Reproduce the passage of the appeal excerpt between "It is also pertinent" and "of this appeal.", inclusive.

• DOCUMENT EXTRACT:
········

Dissatisfied with the judgment of the trial Court, the Appellants filed a Notice of Appeal on the 16th November, 2018 comprising of thirteen grounds of appeal. The Appellants filed yet another Notice of Appeal dated 7th January, 2019 consisting of thirteen (13) grounds of appeal and sought to rely on the Notice of Appeal dated 7th January, 2019.

It is also pertinent to note that at the Federal High Court, the matter was before Honourable Justice Ademola but started de novo before Honourable Justice Ijeoma L. Ojukwu who delivered the judgment, subject matter of this appeal.

The Appellants and the Respondent as parties in the appeal before this Court filed and exchanged their respective Brief of Argument and Reply Brief of Argument respectively.

········

• RAW DATA:
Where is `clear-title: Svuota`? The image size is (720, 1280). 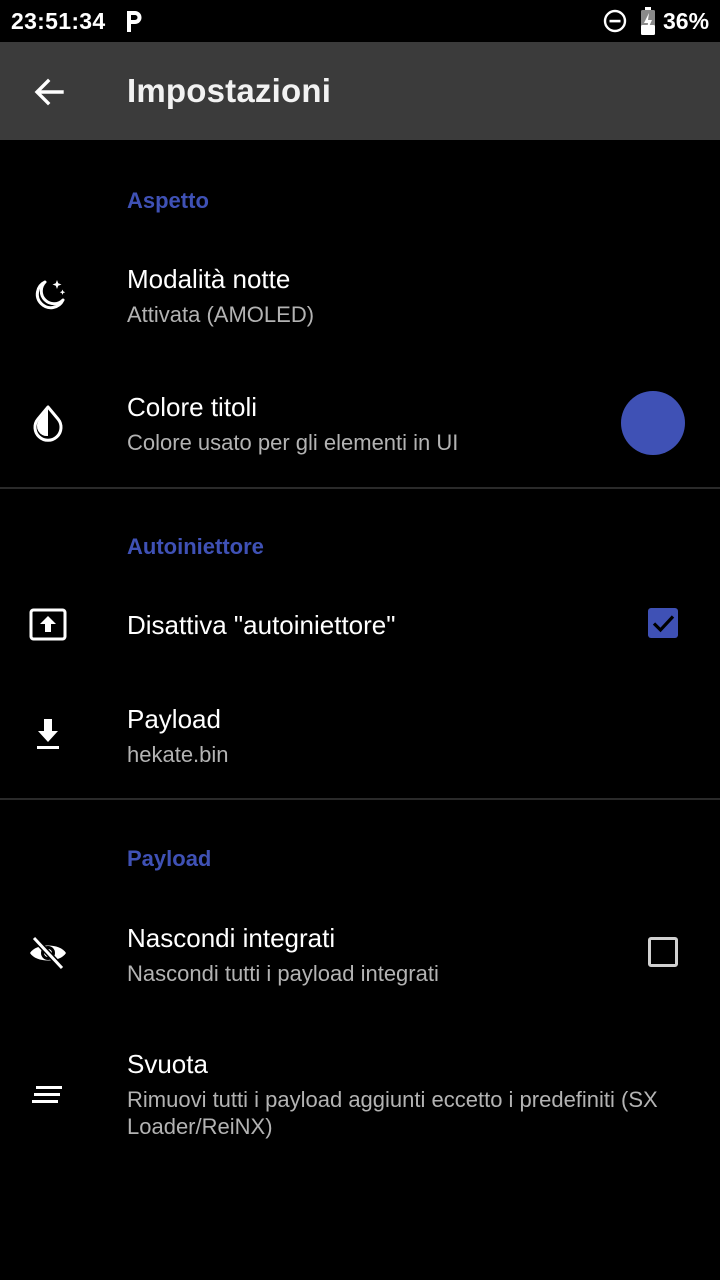 clear-title: Svuota is located at coordinates (168, 1064).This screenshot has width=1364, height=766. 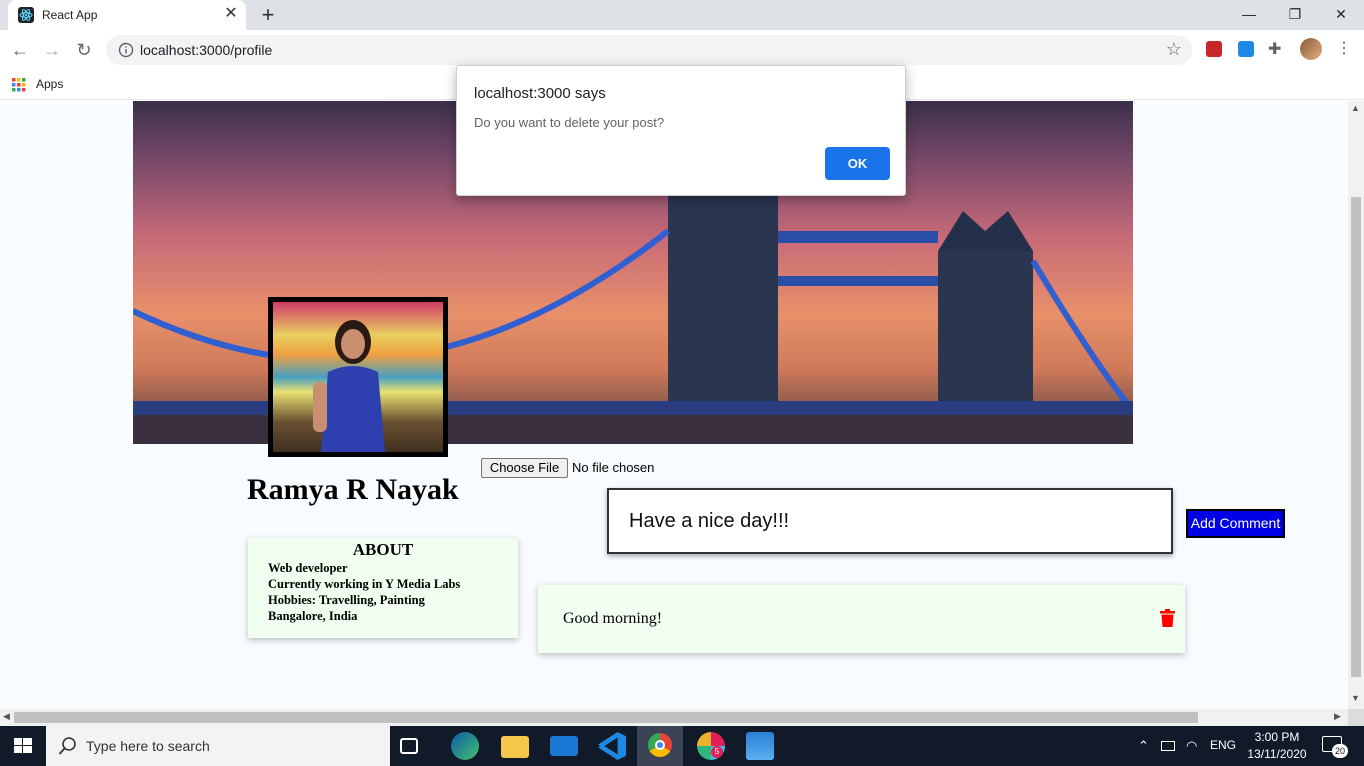 What do you see at coordinates (1311, 49) in the screenshot?
I see `profile-avatar-icon` at bounding box center [1311, 49].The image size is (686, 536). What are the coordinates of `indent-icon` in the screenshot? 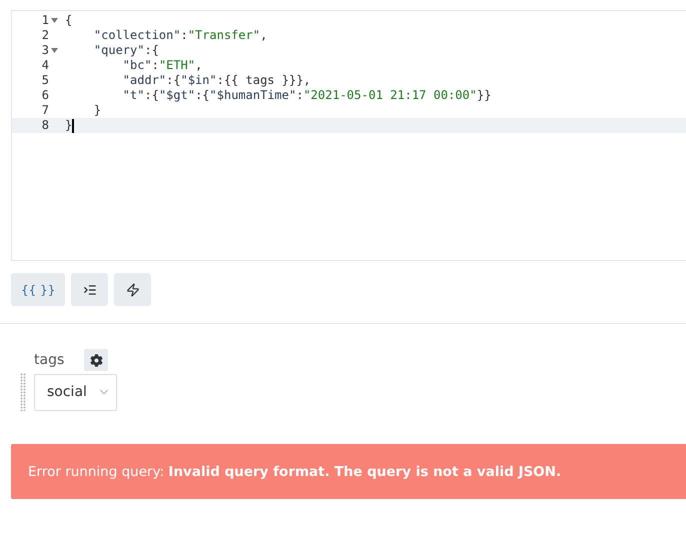 It's located at (90, 289).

········

• WRITTEN RESPONSE:
It is also pertinent to note that at the Federal High Court, the matter was before Honourable Justice Ademola but started de novo before Honourable Justice Ijeoma L. Ojukwu who delivered the judgment, subject matter of this appeal.